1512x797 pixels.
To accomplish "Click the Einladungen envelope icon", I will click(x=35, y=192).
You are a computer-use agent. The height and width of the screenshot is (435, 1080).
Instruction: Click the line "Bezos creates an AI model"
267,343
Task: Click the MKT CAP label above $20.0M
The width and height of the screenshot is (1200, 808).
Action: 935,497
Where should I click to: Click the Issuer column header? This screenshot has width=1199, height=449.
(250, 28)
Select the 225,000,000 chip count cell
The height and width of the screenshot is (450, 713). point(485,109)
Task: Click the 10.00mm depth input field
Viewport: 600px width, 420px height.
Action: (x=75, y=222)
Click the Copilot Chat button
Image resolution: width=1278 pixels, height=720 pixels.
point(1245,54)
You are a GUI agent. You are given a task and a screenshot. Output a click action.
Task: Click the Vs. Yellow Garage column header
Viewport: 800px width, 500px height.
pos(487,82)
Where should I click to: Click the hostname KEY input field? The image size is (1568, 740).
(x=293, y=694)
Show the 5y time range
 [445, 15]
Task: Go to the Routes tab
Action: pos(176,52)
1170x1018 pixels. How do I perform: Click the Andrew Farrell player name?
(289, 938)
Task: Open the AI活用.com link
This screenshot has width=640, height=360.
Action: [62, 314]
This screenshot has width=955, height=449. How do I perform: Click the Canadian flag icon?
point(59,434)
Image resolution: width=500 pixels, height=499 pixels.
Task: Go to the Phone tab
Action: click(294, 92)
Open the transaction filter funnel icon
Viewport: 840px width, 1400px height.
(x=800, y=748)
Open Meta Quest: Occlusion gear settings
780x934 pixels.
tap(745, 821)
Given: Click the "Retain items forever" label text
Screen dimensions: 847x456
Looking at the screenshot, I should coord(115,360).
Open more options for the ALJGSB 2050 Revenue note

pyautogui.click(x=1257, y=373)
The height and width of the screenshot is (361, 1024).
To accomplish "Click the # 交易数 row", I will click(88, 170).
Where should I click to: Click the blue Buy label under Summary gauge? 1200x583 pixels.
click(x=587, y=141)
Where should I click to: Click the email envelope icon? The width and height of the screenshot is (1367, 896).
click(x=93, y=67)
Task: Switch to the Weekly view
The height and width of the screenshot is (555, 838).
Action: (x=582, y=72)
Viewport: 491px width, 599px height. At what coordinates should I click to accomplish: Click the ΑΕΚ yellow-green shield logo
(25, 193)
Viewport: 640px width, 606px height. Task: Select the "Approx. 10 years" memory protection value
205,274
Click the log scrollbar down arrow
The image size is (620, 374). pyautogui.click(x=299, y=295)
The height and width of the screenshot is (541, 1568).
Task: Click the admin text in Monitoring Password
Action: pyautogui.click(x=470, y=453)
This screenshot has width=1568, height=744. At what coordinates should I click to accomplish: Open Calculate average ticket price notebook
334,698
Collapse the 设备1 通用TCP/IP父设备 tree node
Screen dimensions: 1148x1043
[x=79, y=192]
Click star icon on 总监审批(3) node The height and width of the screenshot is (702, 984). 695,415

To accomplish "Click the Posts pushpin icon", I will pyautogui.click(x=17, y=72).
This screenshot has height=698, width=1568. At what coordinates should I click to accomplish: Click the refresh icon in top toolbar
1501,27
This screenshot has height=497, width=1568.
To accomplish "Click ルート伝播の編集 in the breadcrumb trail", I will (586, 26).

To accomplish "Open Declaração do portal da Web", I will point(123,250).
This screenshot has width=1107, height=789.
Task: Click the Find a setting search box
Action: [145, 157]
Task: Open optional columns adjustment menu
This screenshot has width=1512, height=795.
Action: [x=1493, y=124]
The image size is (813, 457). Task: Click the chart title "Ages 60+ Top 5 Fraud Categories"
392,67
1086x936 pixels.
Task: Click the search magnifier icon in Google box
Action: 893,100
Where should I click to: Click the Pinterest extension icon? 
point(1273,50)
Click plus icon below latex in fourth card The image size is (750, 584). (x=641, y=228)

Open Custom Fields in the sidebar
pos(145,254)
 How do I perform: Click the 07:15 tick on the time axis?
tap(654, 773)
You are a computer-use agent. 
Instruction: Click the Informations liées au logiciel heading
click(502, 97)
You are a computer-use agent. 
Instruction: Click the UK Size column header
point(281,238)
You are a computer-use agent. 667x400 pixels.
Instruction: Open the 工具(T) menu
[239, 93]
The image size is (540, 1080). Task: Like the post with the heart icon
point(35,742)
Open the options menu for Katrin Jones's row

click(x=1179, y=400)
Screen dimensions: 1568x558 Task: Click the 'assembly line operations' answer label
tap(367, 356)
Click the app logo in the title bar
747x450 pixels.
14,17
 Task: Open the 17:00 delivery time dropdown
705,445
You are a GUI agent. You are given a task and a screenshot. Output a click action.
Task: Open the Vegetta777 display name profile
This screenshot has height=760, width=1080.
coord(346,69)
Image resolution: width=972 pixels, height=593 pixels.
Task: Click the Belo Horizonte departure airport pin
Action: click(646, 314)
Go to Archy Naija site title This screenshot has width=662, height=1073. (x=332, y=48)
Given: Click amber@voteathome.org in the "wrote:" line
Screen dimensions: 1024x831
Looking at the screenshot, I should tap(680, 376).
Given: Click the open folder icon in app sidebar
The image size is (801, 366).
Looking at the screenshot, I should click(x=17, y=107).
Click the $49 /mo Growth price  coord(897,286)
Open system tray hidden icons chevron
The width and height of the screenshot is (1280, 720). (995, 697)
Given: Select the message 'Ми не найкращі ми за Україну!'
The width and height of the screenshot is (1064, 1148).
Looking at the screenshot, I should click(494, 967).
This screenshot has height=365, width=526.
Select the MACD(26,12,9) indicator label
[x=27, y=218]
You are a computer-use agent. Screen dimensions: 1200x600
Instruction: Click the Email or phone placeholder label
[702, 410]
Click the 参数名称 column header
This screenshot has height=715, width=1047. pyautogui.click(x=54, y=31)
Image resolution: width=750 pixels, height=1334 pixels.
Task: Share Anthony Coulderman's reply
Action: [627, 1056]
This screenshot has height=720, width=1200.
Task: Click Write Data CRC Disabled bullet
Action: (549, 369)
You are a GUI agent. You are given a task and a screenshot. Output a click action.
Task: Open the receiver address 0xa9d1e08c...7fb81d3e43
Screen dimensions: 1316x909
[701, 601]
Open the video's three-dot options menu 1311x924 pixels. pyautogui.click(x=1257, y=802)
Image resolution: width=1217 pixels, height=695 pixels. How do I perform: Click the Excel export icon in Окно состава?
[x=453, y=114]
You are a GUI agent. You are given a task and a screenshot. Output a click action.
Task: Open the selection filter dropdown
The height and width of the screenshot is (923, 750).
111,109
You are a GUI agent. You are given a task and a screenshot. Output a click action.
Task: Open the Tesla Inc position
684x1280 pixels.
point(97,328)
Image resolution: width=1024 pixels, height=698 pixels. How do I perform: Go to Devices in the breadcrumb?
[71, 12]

INSTRUCTIONS FOR THE TASK: Tally the lines above in which the string "node" occurs, and give the total with nothing added.

TASK ANSWER: 2